* **What you should do**: Among the lines of the data, copy those that hold "agent".
******************************
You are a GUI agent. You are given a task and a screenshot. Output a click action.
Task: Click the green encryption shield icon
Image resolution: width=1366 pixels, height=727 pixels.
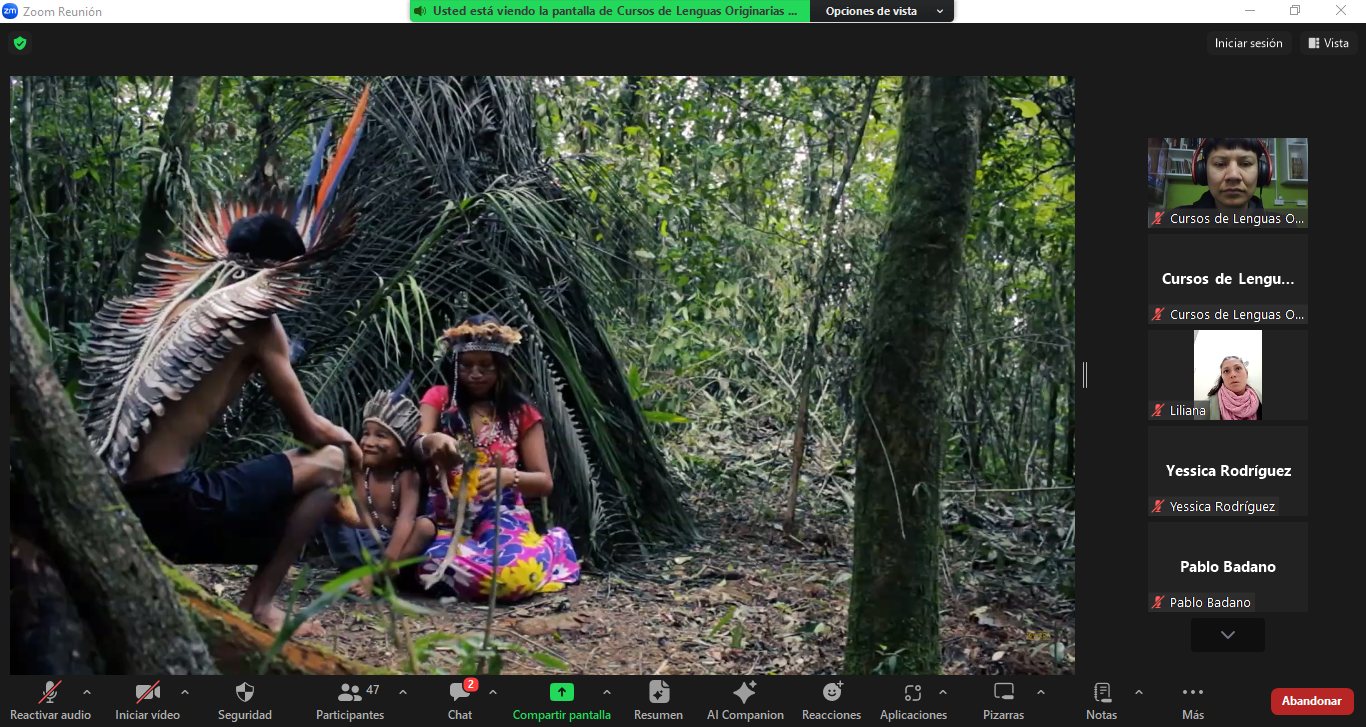point(19,43)
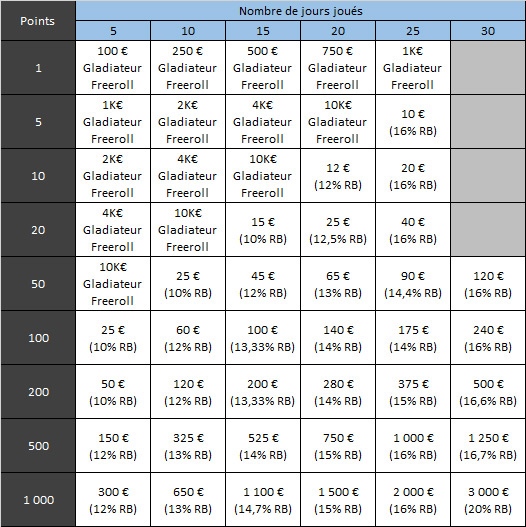The height and width of the screenshot is (527, 526).
Task: Select the 1 250 € (16,7% RB) cell
Action: (x=488, y=446)
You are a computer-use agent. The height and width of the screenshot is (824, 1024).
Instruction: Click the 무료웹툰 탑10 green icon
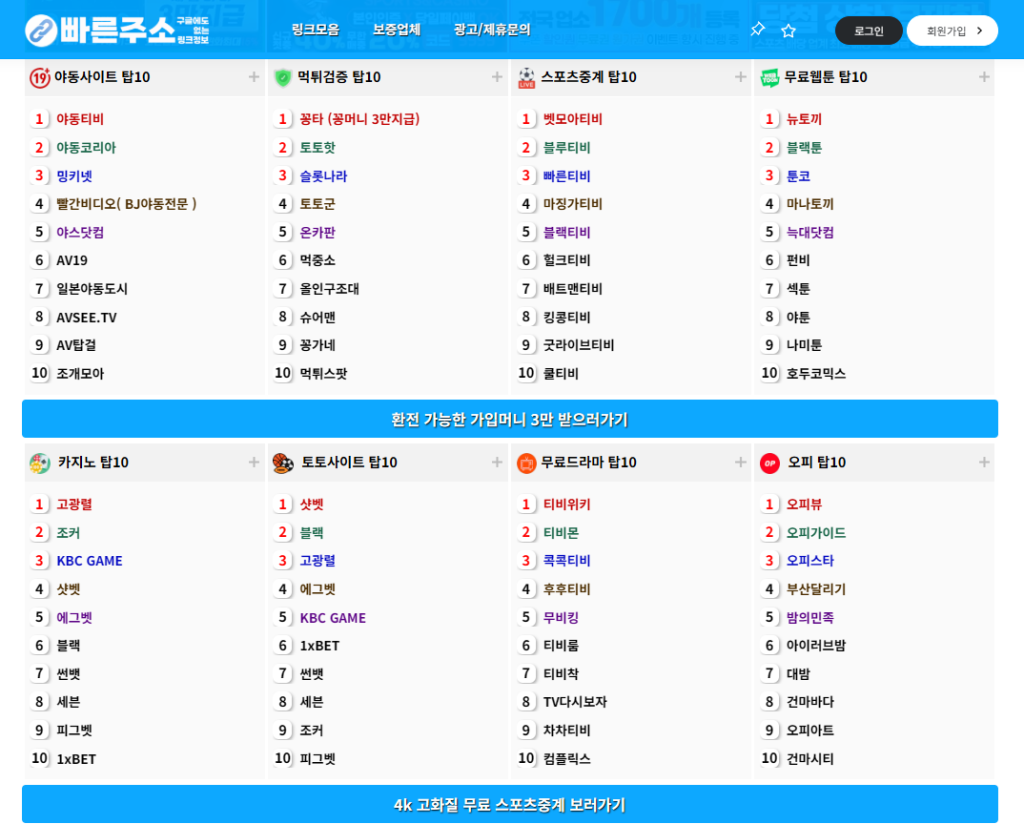coord(770,77)
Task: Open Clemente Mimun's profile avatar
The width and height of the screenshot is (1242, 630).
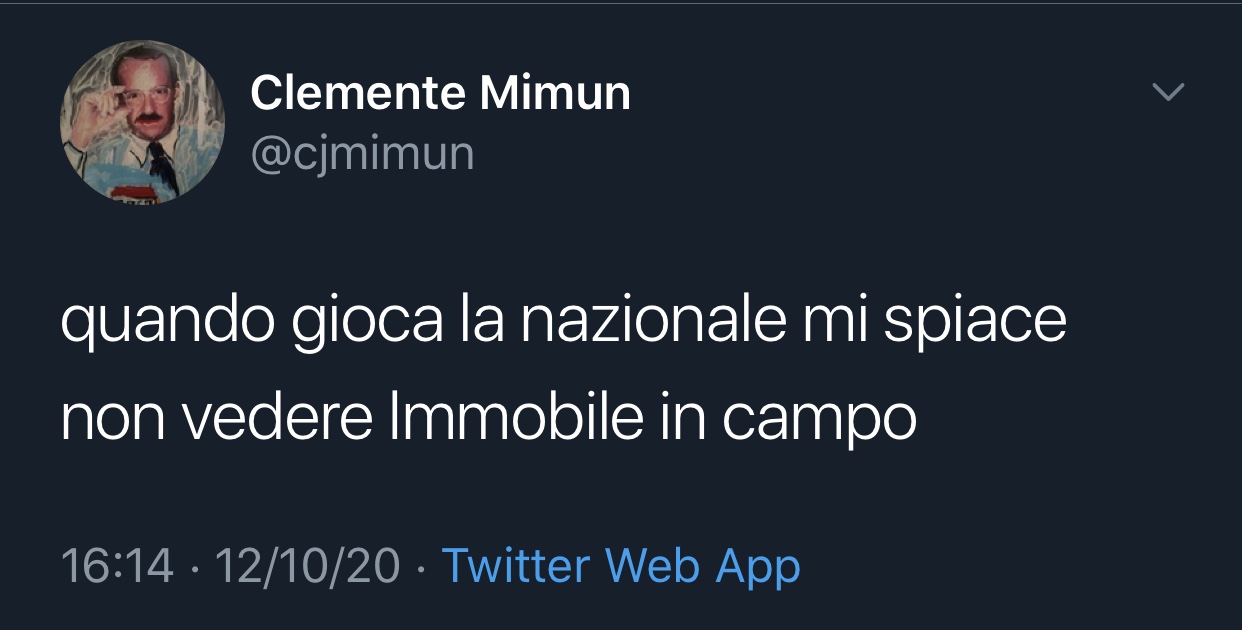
******************************
* **Written answer**:
You are a GUI agent. You are given a task and a screenshot. Output a click action.
You are a computer-use agent. The height and width of the screenshot is (824, 1024).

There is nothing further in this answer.